[Haskell-cafe] list comprehension doesn't work
Richard A. O'Keefe
ok at cs.otago.ac.nz
Wed May 15 02:20:33 CEST 2013
On 15/05/2013, at 2:57 AM, John wrote:
> Hi,
>
> I have to write a function which returns a list of all pairs (x,y) where x,
> y ∈ N AND:
> – x is the product of two natural numbers (x = a · b, where a, b ∈ N) AND
> – x is really bigger than 5 but really smaller than 500, AND
> – y is a squer number (y = c² where c ∈ N) NOT greater than 1000, AND
> – x is a divisor of y.
Step 1. If a >= 0 and b >= 0 & x = a*b & x < 500 & x > 5
then a > 0 and a < 500
and b > 0 and b < 500.
This suggests something like
xs = [x |
a <- [1..499],
b <- [1..499],
let x = a*b,
5 < x, x < 500
]
Step 2.
However, that will generate duplicates. If a*b = x then b*a = x, and
non-square values of x will be generated twice.
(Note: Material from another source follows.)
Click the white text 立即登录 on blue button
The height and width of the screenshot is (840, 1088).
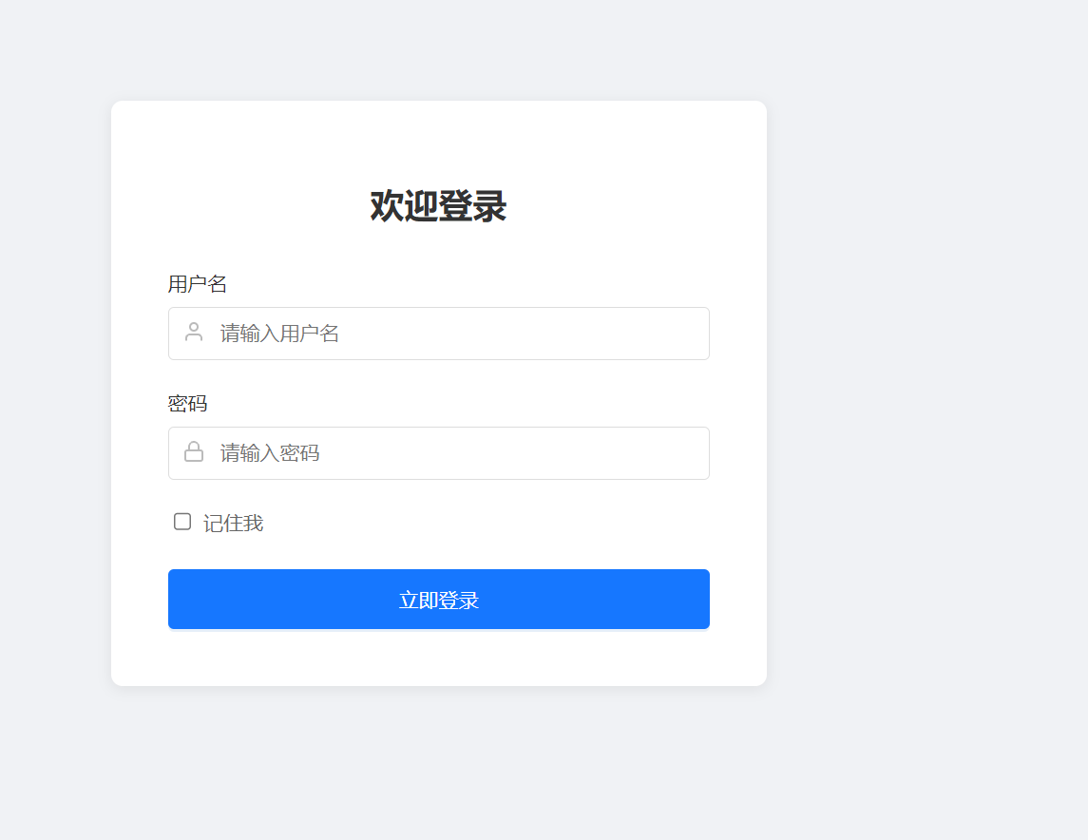(439, 600)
Let's just filter [6..499].
If x is in that range, and a is a number in the range [1..x-1],
and x `mod` a is zero, then x = a*b for some integer b, and b will
_have_ to be in the range you are looking for.
xs = [x |
x <- [6..499],
or [x `mod` a == 0 | a <- [1..x-1]]
]
xs has 494 elements. At first I was surprised to see that 7 was in
the list. However, if x = 7, a = 7, b = 1, then indeed a and b are
natural numbers and x is there product, so _every_ number in the
range 6..499 qualifies.
Step 3. If c >= 0 and y = c*c and y <= 1000
then c >= 0 and c <= 31
This gives us
ys = [c*c | c <- [0..31]]
or even
ys = map (^2) [0..31]
which of course has 32 elements.
Step 4.
Now all that's left to test is whether x divides some y:
[(x,y) | x <- xs, y <- ys, y `mod` x == 0
pairs :: [(Int,Int)]
pairs = [(x,y) | x <- xs, y <- ys, y `div` x == 0]
where xs = [x | x <- [6..499], or [x `mod` a == 0 | a <- [1..x-1]]]
ys = [c*c | c <- [0..31]]
This has 641 elements.
If the definition was supposed to be that x is a *composite* number
with factors a, b, then we need to search for "a" in the range [2..x1].
Using
pairs = [(x,y) | x <- xs, y <- ys, y `div` x == 0]
where xs = [x | x <- [6..499], or [x `mod` a == 0 | a <- [2..x-1]]]
ys = [c*c | c <- [0..31]] -- ^
xs has 402 elements and pairs has 546 elements.
> listPairs :: [(Int, Int)]
> listPairs = [(x,y) | x<-[0..], y<-[0..], x<-[0..]*[0..], x > 5, x < 500,
> (y*y) < 1001, mod y x == 0]
>
> However it doesn't work unfortunatly
>
> Could anyone tell me where my mistake is?
One mistake is that [0..]*[0..] is a type error.
* wants a pair of numbers, and [0..] is not a number.
(There are modules that make lists "numbers", but then
as*bs is usually the same as zipWith (*) as bs, which
is not what you want anyway.)
The main mistake is that
[x | x <- [0..], x > 5, x < 500]
is equivalent to
for (x = 0; true; x++) if (x > 5 && x < 500) yield x
That is, the [0..] part is happy to keep on generating
increasing integers, it neither knows, nor does it care,
that there is an x < 500 test downstream.
If you really want an infinite set searched, by all means
use [0..]. But if you only want a finite range, put BOTH
bounds in the interval so that it will stop.